--- Work order ---
Reproduce the passage on brain arteriovenous malformation rupture word for word, starting at "The authors aimed" and ending at "long-term neurological outcome.".

The authors aimed to design a score for stratifying patients with brain arteriovenous malformation (BAVM) rupture, based on the likelihood of a poor long-term neurological outcome.

METHODS

The records of consecutive patients with BAVM hemorrhagic events who had been admitted over a period of 11 years were retrospectively reviewed. Independent predictors of a poor long-term outcome (modified Rankin Scale score ≥ 3) beyond 1 year after admission were identified. A risk stratification scale was developed and compared with the intracranial hemorrhage (ICH) score to predict poor outcome and inpatient mortality.

--- Material supplied ---
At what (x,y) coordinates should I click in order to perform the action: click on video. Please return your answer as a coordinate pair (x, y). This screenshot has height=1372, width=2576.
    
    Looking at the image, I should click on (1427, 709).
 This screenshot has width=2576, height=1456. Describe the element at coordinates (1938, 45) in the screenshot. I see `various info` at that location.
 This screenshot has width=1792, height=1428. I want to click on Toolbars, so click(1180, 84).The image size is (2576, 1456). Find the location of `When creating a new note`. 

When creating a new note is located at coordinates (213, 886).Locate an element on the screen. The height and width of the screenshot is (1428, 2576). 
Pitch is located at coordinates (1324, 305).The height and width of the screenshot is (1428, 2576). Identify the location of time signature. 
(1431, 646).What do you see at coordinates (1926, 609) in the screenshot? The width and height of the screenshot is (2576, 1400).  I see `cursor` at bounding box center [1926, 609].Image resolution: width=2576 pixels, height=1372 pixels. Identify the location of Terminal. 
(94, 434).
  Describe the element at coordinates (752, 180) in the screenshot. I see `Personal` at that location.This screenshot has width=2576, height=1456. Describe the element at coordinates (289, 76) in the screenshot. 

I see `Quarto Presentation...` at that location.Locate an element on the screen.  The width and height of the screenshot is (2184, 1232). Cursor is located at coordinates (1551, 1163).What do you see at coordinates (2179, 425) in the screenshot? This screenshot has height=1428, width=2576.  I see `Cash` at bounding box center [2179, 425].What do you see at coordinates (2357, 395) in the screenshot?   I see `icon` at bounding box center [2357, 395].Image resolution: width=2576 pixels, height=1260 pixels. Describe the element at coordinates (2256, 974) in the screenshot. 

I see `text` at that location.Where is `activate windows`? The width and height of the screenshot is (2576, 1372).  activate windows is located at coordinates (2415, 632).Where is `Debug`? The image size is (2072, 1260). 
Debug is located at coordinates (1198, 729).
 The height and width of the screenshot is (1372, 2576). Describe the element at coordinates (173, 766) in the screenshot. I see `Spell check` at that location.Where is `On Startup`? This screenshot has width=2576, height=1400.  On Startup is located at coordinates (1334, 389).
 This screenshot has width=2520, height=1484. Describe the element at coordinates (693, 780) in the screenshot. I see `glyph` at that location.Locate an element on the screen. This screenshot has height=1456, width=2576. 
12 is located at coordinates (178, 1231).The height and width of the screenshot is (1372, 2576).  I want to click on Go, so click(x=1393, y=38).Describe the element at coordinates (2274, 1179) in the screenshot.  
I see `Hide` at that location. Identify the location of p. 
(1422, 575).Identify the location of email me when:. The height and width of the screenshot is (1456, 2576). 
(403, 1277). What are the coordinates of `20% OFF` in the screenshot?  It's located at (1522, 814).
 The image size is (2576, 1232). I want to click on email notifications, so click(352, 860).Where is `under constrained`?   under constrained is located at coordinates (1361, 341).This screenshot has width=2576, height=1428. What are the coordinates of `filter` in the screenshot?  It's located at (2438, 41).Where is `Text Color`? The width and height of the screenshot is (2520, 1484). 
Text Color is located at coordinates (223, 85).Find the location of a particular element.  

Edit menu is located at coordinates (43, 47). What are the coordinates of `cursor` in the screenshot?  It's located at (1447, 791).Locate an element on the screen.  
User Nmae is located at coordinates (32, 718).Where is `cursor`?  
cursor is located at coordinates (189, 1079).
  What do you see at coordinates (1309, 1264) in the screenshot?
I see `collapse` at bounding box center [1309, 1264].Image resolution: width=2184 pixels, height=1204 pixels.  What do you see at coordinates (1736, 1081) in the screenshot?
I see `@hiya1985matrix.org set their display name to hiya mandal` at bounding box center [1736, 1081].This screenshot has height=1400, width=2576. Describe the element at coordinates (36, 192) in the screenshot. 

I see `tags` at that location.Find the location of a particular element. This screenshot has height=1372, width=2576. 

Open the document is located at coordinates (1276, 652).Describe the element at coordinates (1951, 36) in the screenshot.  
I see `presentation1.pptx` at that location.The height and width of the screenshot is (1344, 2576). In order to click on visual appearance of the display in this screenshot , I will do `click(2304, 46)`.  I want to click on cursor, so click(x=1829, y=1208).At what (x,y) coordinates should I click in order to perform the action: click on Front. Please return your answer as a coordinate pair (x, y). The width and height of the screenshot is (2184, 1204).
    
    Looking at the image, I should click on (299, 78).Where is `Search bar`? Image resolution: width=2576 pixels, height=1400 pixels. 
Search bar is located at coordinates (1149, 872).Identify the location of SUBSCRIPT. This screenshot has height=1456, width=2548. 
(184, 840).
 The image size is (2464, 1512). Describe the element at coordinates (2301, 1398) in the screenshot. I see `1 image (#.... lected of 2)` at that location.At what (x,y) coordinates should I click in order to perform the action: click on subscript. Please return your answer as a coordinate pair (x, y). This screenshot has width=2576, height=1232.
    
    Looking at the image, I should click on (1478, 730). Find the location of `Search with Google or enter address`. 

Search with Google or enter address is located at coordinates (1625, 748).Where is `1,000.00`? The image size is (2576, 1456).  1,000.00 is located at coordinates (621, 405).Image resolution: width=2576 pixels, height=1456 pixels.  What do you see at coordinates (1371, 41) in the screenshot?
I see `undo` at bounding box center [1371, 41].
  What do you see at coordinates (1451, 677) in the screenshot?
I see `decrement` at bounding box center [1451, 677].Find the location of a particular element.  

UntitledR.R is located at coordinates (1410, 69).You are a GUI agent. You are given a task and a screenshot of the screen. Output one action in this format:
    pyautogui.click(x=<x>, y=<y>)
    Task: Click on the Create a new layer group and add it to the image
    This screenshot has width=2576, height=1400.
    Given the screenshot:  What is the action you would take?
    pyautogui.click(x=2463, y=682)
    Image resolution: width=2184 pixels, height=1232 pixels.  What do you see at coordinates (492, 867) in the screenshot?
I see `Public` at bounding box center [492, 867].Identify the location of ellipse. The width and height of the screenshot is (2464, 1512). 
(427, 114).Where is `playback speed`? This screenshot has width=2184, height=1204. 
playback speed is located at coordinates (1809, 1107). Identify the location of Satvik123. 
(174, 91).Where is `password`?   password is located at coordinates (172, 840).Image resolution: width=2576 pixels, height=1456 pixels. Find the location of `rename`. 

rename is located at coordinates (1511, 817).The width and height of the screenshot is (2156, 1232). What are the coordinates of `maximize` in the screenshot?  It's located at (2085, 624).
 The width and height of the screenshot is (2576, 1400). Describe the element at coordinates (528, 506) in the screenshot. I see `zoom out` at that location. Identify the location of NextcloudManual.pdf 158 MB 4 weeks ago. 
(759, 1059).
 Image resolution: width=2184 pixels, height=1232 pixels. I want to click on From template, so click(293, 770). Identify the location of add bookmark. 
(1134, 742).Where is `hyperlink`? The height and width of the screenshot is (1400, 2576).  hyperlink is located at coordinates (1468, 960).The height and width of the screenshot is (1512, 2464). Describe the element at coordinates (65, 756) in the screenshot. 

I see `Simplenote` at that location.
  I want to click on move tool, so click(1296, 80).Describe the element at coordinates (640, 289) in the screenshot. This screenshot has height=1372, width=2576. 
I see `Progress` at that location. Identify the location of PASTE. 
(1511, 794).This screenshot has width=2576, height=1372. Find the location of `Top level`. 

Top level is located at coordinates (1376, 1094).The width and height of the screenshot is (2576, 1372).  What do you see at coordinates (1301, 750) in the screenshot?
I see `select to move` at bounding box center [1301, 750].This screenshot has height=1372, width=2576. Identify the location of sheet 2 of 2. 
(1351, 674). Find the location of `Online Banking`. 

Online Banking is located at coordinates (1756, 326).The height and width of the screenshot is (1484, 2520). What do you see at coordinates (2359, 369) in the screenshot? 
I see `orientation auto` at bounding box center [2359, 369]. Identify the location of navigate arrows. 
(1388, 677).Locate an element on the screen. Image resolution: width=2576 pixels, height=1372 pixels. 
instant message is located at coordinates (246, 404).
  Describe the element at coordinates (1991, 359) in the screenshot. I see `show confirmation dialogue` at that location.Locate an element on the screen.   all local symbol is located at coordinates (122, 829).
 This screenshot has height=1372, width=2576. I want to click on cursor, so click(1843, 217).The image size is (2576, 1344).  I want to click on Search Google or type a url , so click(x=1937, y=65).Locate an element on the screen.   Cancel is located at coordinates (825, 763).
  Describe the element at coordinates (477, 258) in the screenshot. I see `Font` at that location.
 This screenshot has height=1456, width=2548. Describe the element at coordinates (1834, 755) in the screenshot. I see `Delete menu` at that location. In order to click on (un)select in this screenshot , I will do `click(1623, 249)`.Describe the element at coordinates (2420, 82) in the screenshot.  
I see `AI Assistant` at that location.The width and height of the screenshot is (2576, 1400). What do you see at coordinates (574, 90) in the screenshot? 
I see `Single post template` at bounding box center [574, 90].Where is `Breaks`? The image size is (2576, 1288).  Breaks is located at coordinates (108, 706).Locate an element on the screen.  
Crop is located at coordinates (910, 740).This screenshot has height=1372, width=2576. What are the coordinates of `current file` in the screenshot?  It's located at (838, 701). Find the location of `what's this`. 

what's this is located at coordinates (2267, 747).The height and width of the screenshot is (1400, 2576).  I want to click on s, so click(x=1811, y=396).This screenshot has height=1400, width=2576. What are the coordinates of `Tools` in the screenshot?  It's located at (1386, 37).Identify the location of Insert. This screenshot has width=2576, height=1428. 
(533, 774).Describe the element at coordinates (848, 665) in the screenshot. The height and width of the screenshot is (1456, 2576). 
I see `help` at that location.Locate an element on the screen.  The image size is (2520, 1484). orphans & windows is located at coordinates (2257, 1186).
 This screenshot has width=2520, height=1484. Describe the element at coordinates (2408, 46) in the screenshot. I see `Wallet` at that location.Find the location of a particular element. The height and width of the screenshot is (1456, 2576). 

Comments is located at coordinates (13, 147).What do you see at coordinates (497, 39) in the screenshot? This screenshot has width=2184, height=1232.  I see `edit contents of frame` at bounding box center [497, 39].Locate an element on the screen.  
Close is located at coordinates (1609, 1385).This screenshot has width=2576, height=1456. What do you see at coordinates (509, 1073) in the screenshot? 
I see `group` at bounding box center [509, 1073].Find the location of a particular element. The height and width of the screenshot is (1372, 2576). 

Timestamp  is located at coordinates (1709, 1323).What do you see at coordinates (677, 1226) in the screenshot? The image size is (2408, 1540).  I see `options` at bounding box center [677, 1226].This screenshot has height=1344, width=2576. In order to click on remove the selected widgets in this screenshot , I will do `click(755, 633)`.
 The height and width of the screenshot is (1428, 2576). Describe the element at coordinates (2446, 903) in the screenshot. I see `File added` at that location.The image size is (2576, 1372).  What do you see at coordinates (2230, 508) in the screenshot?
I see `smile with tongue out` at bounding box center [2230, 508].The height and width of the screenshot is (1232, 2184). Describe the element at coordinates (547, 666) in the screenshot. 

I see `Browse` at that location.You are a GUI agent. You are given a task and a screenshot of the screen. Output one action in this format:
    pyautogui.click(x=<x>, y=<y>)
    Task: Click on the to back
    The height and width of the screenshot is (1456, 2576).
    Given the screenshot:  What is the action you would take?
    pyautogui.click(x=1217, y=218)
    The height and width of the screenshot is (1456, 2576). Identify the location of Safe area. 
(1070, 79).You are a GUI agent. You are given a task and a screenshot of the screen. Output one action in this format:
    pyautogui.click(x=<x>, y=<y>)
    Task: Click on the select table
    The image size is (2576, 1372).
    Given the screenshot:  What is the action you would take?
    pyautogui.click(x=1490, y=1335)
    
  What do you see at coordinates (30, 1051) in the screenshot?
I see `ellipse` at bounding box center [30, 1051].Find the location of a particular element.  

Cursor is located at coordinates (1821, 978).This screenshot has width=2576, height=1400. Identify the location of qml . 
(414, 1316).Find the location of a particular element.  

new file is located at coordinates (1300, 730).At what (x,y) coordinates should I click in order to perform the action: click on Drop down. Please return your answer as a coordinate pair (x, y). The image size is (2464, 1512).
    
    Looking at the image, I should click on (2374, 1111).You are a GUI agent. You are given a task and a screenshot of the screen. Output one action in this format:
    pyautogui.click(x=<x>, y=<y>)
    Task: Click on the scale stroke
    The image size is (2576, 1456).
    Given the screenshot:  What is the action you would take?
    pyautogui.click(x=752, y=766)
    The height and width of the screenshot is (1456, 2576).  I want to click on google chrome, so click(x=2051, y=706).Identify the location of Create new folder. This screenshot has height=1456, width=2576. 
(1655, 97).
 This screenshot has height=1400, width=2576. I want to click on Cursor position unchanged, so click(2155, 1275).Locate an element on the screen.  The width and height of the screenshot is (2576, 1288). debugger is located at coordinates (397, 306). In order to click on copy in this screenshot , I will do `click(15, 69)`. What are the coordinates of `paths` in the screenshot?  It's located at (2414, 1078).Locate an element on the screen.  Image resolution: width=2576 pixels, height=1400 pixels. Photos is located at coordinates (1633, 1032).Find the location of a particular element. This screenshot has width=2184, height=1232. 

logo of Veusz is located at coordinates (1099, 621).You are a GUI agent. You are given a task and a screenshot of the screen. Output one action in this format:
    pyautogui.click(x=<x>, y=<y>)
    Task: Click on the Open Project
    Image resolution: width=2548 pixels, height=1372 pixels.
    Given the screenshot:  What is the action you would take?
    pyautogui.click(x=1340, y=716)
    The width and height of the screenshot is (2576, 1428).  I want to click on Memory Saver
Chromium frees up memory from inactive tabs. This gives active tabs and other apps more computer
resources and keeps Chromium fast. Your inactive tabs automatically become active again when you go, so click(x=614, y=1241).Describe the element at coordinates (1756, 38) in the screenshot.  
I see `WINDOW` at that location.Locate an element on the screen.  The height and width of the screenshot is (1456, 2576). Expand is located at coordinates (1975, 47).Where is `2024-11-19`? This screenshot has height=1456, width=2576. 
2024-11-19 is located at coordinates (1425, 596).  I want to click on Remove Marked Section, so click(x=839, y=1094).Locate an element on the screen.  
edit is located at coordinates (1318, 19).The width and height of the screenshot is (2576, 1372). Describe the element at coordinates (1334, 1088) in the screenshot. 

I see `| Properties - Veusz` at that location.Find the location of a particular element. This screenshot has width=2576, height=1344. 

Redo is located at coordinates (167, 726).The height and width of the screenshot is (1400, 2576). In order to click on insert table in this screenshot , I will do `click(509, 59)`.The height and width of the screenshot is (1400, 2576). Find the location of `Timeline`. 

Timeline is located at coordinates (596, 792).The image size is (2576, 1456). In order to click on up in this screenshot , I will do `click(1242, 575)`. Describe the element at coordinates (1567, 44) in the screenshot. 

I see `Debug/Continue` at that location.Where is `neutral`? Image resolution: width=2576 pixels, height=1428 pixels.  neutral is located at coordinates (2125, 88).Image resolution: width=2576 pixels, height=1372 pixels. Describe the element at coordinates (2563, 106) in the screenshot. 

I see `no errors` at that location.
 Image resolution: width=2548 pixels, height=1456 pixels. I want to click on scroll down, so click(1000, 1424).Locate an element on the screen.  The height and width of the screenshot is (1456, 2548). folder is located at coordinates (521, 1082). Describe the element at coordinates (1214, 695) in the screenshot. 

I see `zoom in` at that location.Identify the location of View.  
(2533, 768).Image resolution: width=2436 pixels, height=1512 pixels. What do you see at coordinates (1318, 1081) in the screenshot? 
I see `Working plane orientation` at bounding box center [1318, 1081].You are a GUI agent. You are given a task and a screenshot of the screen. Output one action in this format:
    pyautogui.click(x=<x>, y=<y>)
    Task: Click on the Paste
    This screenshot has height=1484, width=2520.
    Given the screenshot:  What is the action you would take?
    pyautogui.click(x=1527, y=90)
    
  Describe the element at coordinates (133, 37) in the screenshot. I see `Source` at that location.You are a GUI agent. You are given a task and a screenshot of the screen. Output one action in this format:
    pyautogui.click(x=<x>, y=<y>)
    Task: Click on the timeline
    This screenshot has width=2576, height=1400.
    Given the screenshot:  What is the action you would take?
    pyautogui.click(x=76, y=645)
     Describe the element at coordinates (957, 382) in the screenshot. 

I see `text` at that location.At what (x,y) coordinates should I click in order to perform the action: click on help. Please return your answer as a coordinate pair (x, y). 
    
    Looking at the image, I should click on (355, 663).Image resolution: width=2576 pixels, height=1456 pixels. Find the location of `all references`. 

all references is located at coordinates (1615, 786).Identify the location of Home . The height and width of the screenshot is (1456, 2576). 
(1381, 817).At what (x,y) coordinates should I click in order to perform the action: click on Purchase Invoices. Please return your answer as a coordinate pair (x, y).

--- Solved problem ---
The authors aimed to design a score for stratifying patients with brain arteriovenous malformation (BAVM) rupture, based on the likelihood of a poor long-term neurological outcome.